An Introduction to Network Slicing

There have been a number of recent developments in 5G, including an announcement from South Korean company ‘SK Telecom’ that they are set to team up with Ericsson to collaborate on development of a core network for 5G that deploys network slicing technology. This article explores network slicing and how it could benefit operators in their quest to provide connectivity to a growing consumer base.

What is Network Slicing?

The concept of network slicing is very similar to server farms which run multiple virtual servers within a single powerful parent server. Each virtual server can then run its owning operating system if necessary as well as define its own individual usage limits based on user requirements.

Similarly, network slicing can create multiple instances of parallel network functions running on the same chip.
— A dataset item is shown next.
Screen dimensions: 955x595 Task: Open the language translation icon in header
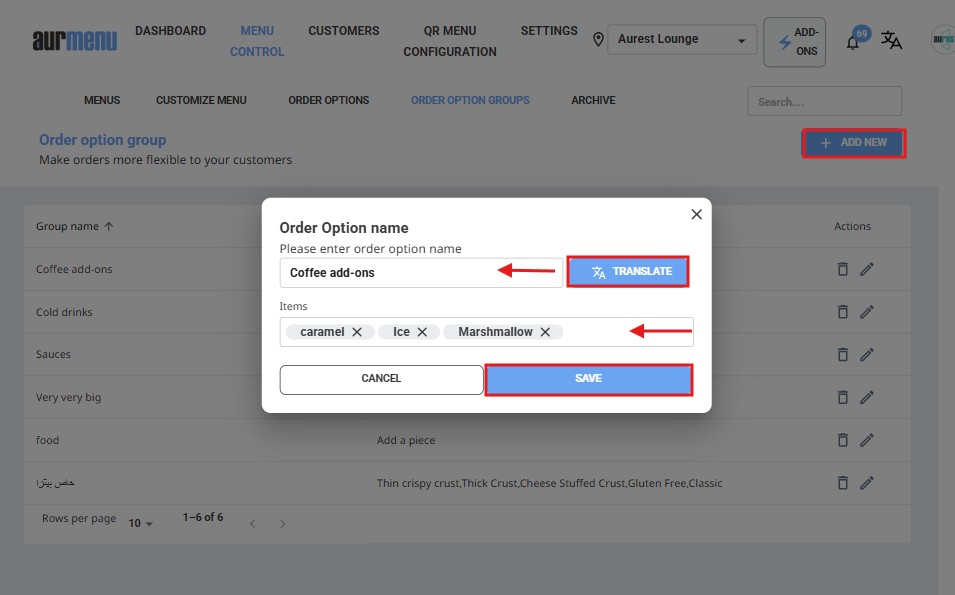pyautogui.click(x=891, y=41)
This creates a mechanism that could be used by operators to support multiple ‘virtual’ networks behind the air-interface (the radio-frequency portion of the circuit between a cell-phone or wireless modem and the active base station) across the fixed part of the mobile network.
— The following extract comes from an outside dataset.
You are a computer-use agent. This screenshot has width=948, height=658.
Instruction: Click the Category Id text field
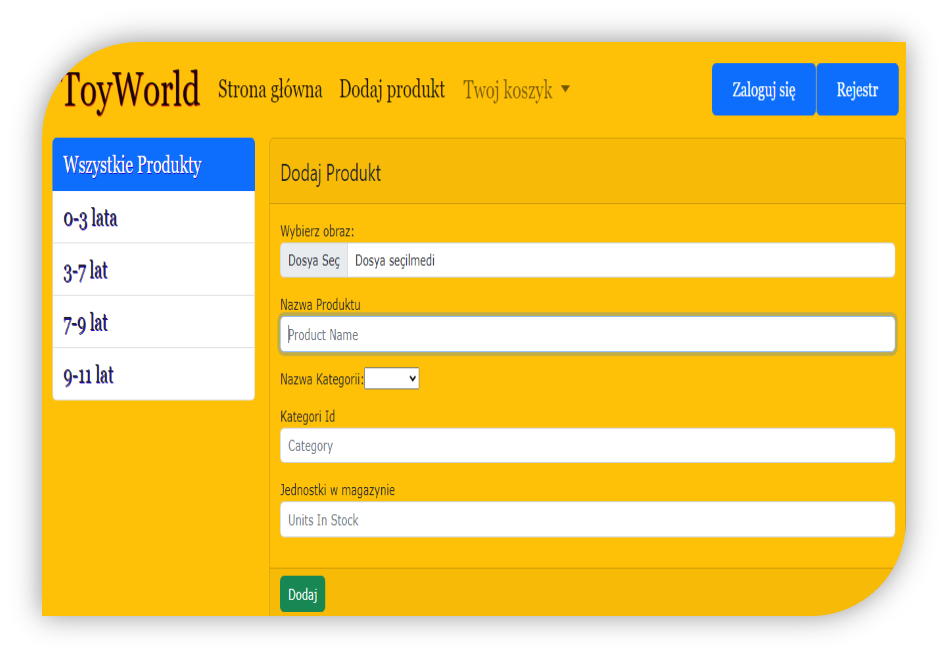[586, 445]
This involves ‘slicing’ the network into multiple virtual networks to support different RANs (Radio Access Networks) or different service types running across a single RAN.

How and why is this concept being moved forward with the development of 5G?

An example of network slicing for 5G would be to allocate a fixed portion of network resources for use exclusively by IoT (Internet of Things) devices. This would mean the operator could set limits on network capacity used. Meaning different levels of service could be applied depending on the user requirements.

Another example of network slicing could be to allow for a base station to have pre-set allocations for 2G, 3G, 4G and 5G.

With 5G set to provide the network foundations for emerging technologies like IoT and with consumer demand ever-increasing for connectivity of devices, it would seem network slicing will provide essential flexibility and control to network operators.